One of the common topics I came across was how to address the increasingly complex and volatile landscape of vehicle products and control systems. How today’s engineers, across all organizations, need to develop strong adaptive thinking abilities and problem solving skills for their customers.
One session in particular, “Challenges of Multiple Configurations in Electrohydraulic Systems” stood out to me because it had a direct connection to one of my current customer projects. The panelists went on to explain some key areas to focus in on when managing complex EH systems across multiple platforms.

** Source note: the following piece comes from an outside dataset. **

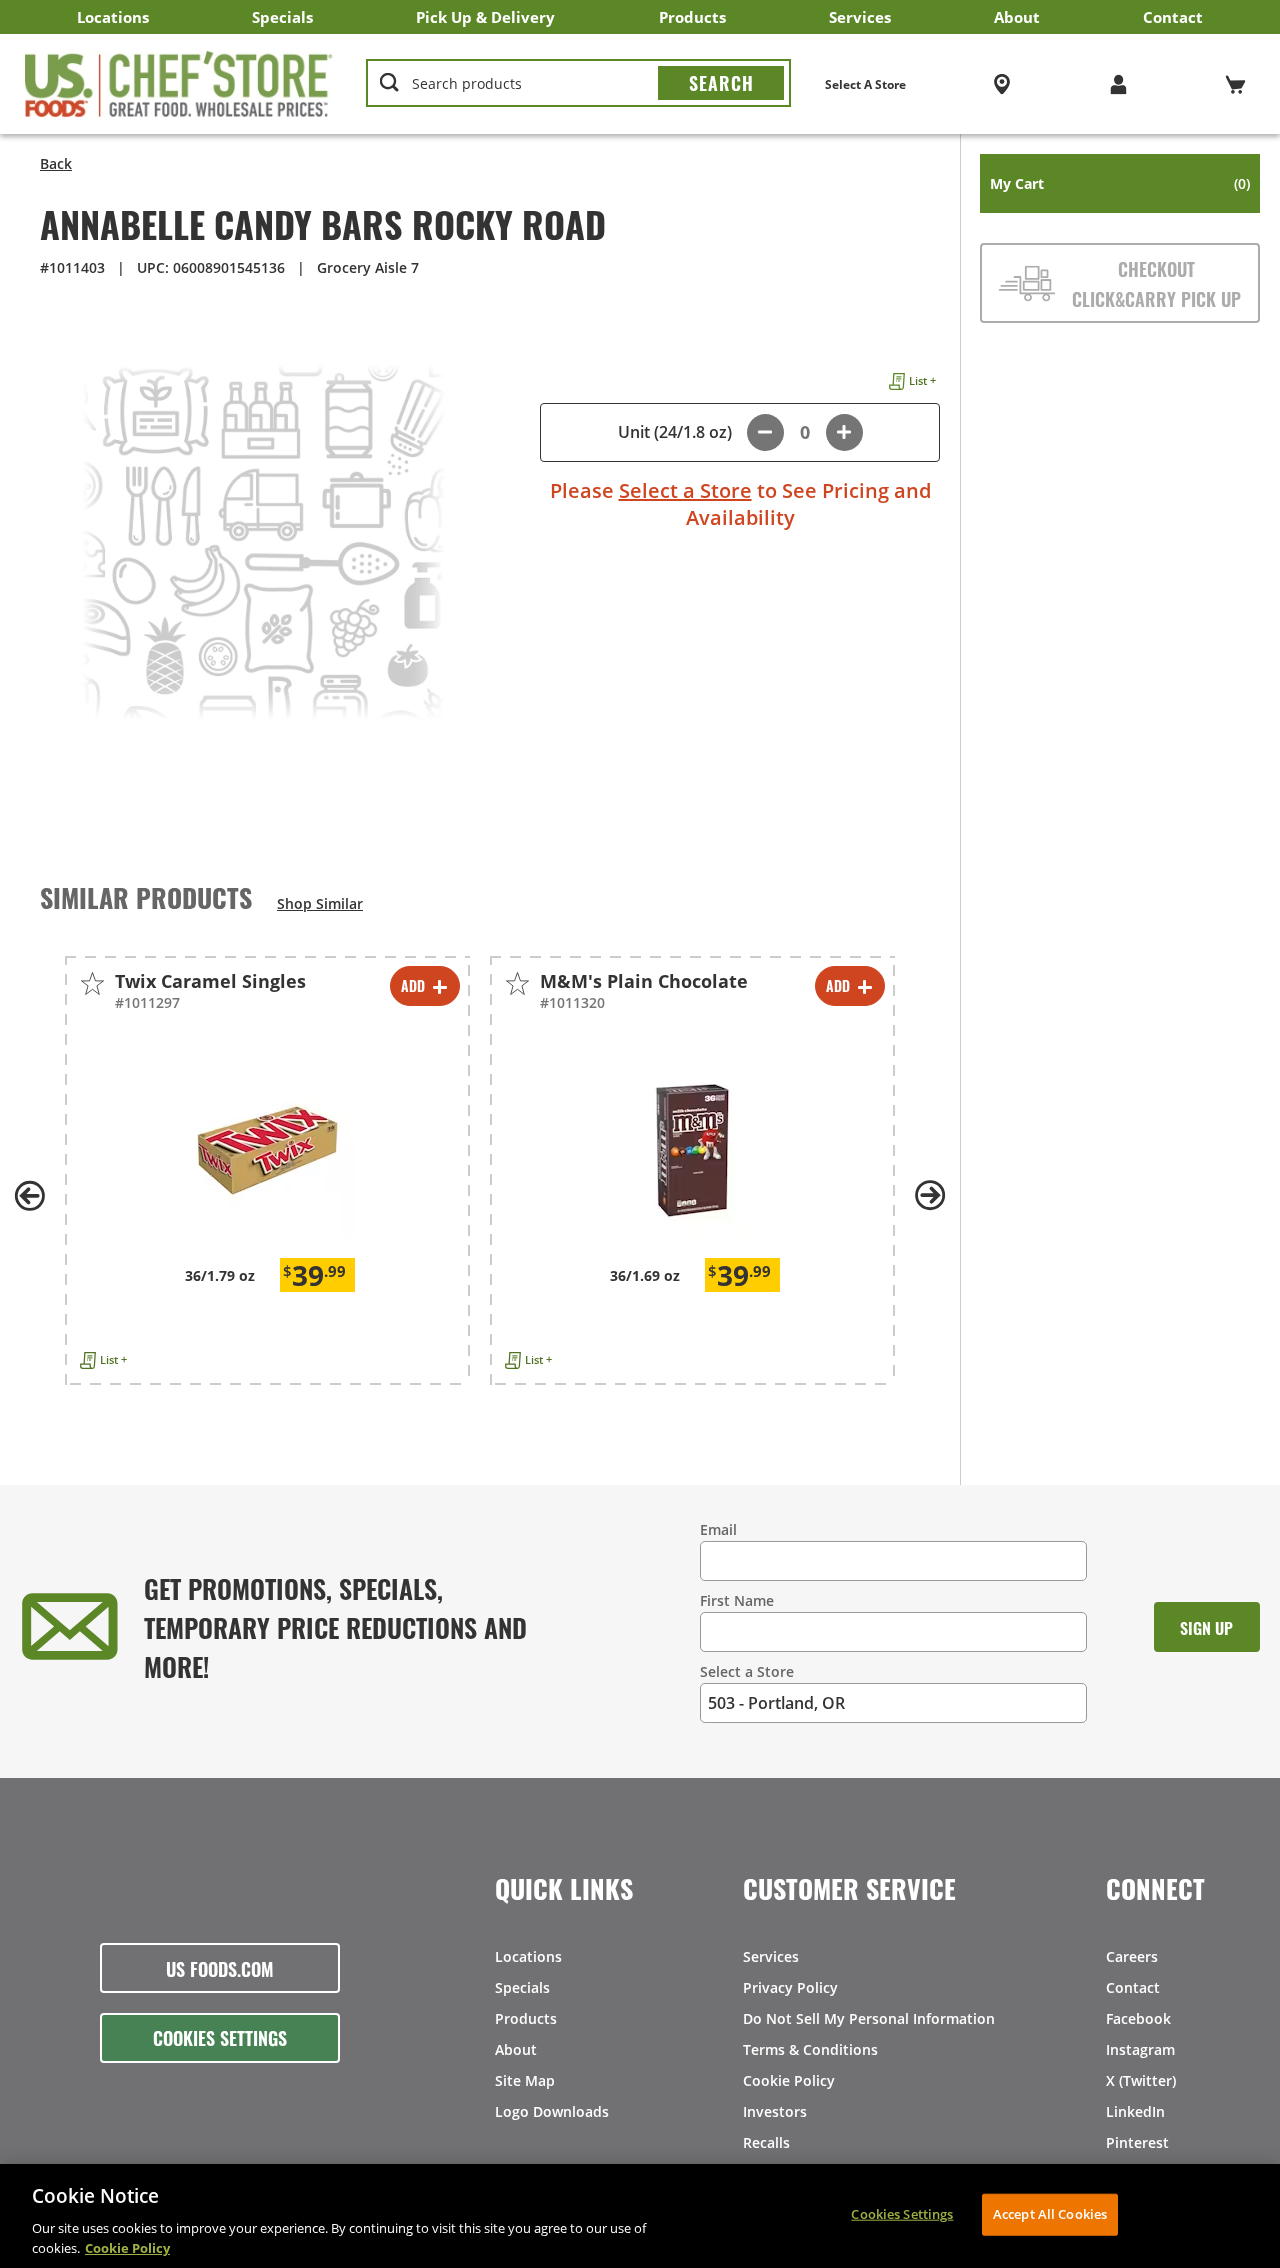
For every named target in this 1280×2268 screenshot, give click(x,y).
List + (922, 380)
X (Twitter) (1141, 2080)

Areas of complexity management to consider:
- Modular Design
- Standard Interfaces
- Standard I/O
- Minimizing Hardware Variants
- Common Diagnostics
When we’re able to manage the complexity of our control systems this in turn should provide us great value with future opportunities. Having the ability of “plug & play” subsystems and performance standards for our customers is a big deal.
A little fun fact that maybe we don’t realize too often in today’s version of the electrohydraulic control system, is that we can potentially have 1,500+ tunable parameters. That’s on the low end, and it only goes up from there.
Overall, this was a fun and beneficial opportunity for me to collaborate with suppliers and OEMs from a variety of on-highway, off-highway and defense companies common to our industry. It was a great reminder of what the future has in store for all of us.